Djamboulat Souleimanov: First and foremost — recognition of the very fact of the colonial character of the Russian state. This must become the official political position of leading democracies. Without this, everything else is cosmetic. Next — genuine support for the political movements of subjugated peoples: funding, platforms, legal protection from extraditions. Ending the extradition of Chechens and representatives of other peoples to Russia is a direct contribution to the struggle against Putin. Europe must stop being complicit. In the long term — the development of international mechanisms that would allow the peoples of Russia to exercise the right to self-determination in a civilized manner, as happened after the dissolution of the USSR. Yes, it is complex, it requires time, but the alternative is the eternal threat posed by an aggressive empire.
Dmytro Yagunov: A final, personal question. Do you believe you will one day return home? That Chechnya will be free?

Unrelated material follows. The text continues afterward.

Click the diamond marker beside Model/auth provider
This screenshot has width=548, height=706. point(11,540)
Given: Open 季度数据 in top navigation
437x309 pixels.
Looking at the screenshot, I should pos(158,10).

Djamboulat Souleimanov: We have no choice but to believe and to struggle. To think about whether it will succeed or not is a luxury we cannot afford. Our people have paid a very high price — too many killed, exiled, tortured. We are a small nation, but one with very strong social bonds. Here in the diaspora, everyone is a relative or a friend of everyone else. Everyone understands that this can affect each of them. We cannot stop. Not because we are certain of victory — but because fighting is the only dignified path. Rather than creating yet another “government in exile” driven by personal ambitions, we are conducting genuine preparation for the de-occupation of the Chechen Republic of Ichkeria. This is not a dream — it is a program.

Djamboulat Souleimanov is the Head of the Chechen national liberation movement United Force (“Yedyna Syla”) and the leader of the “Bart-Marsho” association — the legitimate political organization of Chechens in France. He is a linguist, philologist, and historian, and a participant in two Chechen wars for independence. He has lived in France since the end of 2006.